圖6 BD124過表達附睪頭上皮細胞穩轉系建立Fig.6 Construction of BD124 overexpressed stable cell strain of epididymal caput epithelial cells

3 結論與討論

BD124在山羊附睪頭細胞中高表達，附睪頭是精子成熟的主要場所，高表達BD124蛋白在附睪頭發揮的生物學功能應進行深入研究。據研究報道，蛋白質亞細胞定位與生物學功能的預測有密切關系[17-18]。
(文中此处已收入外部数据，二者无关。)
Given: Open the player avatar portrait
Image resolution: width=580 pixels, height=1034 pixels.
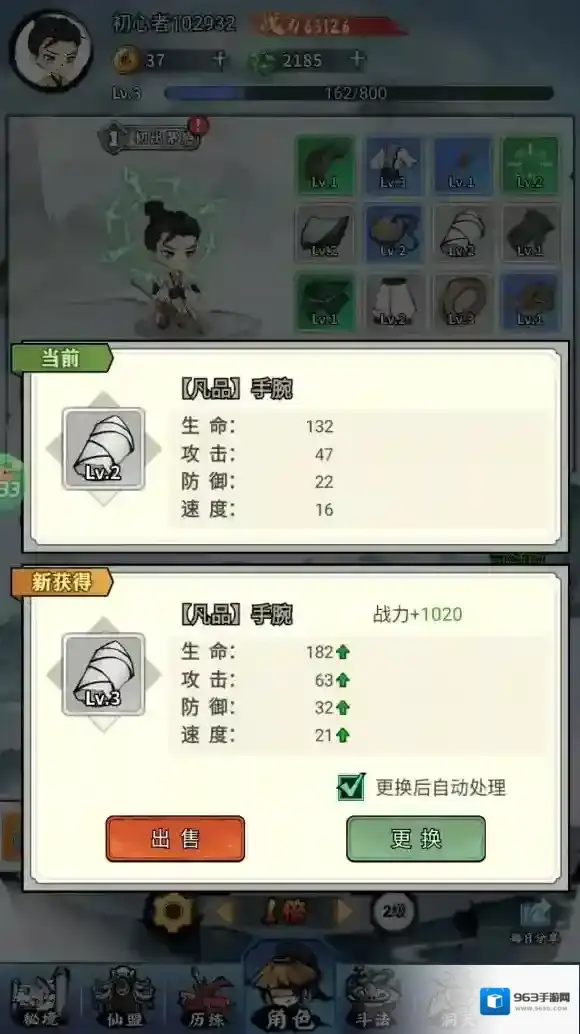Looking at the screenshot, I should 51,51.
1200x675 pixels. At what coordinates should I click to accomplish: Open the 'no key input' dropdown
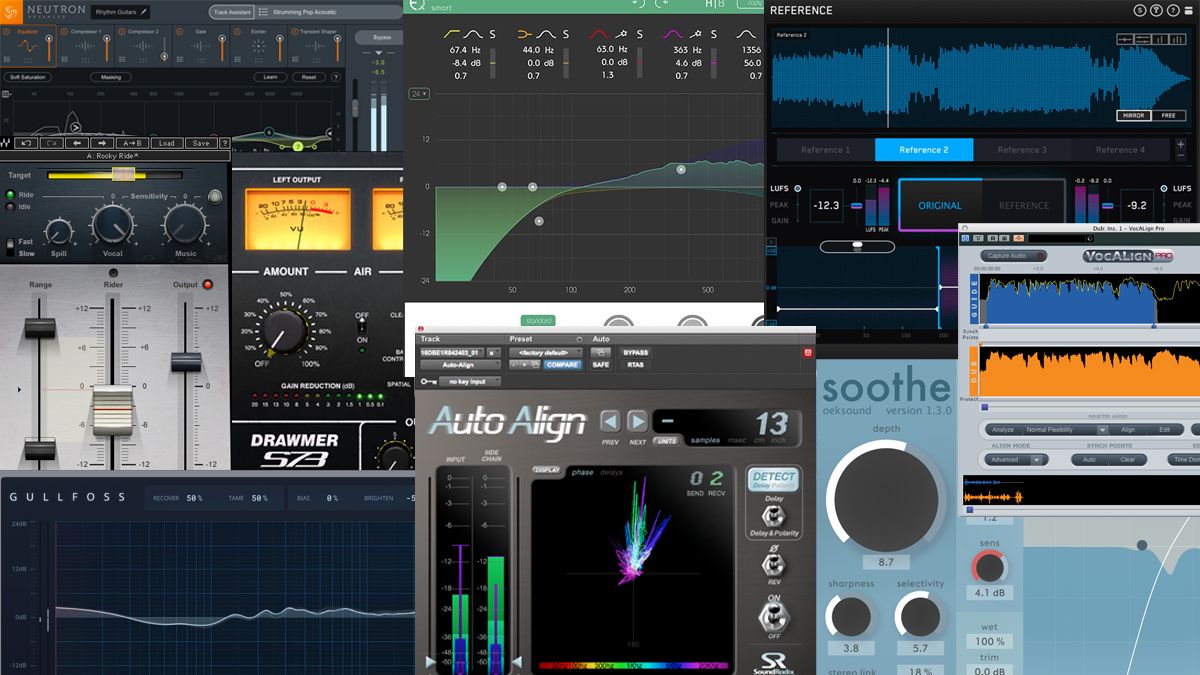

張春香等[11]用生物信息學方法進行BD124亞細胞定位預測發現，該蛋白可能在線粒體中表達，但用生物信息學軟件進行蛋白質亞細胞定位是根據提供的BD124氨基酸序列使用特定算法進行預測，只能作為一個參考。

本研究中，采用BD124單克隆抗體細胞免疫熒光定位發現，BD124在附睪頭上皮細胞核和細胞質中均可以表達，另外用LV5-BD124慢病毒載體侵染細胞后，最初在細胞核膜周圍形成一個BD124蛋白環，隨著時間延長蔓延至整個細胞。上述結果與KIM等[14]用BD124過表達質粒載體轉染前列腺上皮RWPE-1細胞后BD124蛋白分布結果一致，說明BD124除具有防御素本身的抗菌作用外，還具有其他生物學功能。孟繁榮等[15]研究結果也證實，BD124敲減后可引起附睪頭細胞細胞因子基因和蛋白表達的變化。但BD124與何種配體相互作用激活下游信號通路，仍需進一步深入研究。

BD124蛋白定位雖可預測該蛋白的功能，但運用基因過表達或敲除技術構建基因過表達或敲除體外細胞模型或動物模型則是研究其生物學功能的主要方法[19-21]。常用的構建過表達載體的方法有2種：質粒載體法和病毒載體法。其中，質粒載體法在實驗中使用較多[22-24]，較為簡單，但缺點是在有些細胞中轉染效率比較低，且附睪頭細胞是質粒載體難轉染的細胞。前期試驗中已構建了過表達pEX1-EGFP-BD124質粒載體，嘗試了不同的脂質體、細胞比例、轉染時間和多種轉染試劑，但轉染效率始終非常低。參考KIM等[14]將商業化的過表達載體質粒轉染到前列腺上皮RWPE-1細胞系中的成功案例，本試驗將pEX1-EGFP-BD124轉染到293T細胞中，熒光表達效果較好，說明質粒載體構建成功。

慢病毒是一類能高效整合并長期穩定表達長片段外源性目的基因，生物安全性高且可操控性強的重組反轉錄病毒載體，可高效侵染神經元細胞、心肌細胞、內皮細胞等多種類型細胞，成為理想的基因轉移載體，同時也是現代體內基因治療首選載體[25-28]。用Polyfect-V脂質體介導慢病毒空載體侵染山羊附睪上皮細胞后發現轉染效率較高，說明慢病毒載體能成功轉入附睪頭上皮細胞。因此，本試驗選擇了攜帶2個標記基因GFP和Puro的LV5載體。GFP表達一方面可用于對包裝病毒進行滴度測定，也可用于檢測陽性細胞數量和檢測轉染效率。Puro基因在陽性細胞中表達，未侵染成功的細胞則被嘌呤霉素殺死[16]，大部分試驗采用單次篩選法[27-28]。本試驗采用嘌呤霉素進行2次篩選提高以BD124過表達的陽性細胞純度，傳代等過程處理后過表達附睪頭上皮陽性細胞的過表達能力仍然很好保持，說明成功構建了BD124過表達附睪頭上皮細胞系。BD124過表達將引發的細胞信號通路變化有待深入探究，同時也需進一步分析比較BD124敲減后與過表達后通路的變化，以期為將來科學開發利用BD124奠定理論基礎。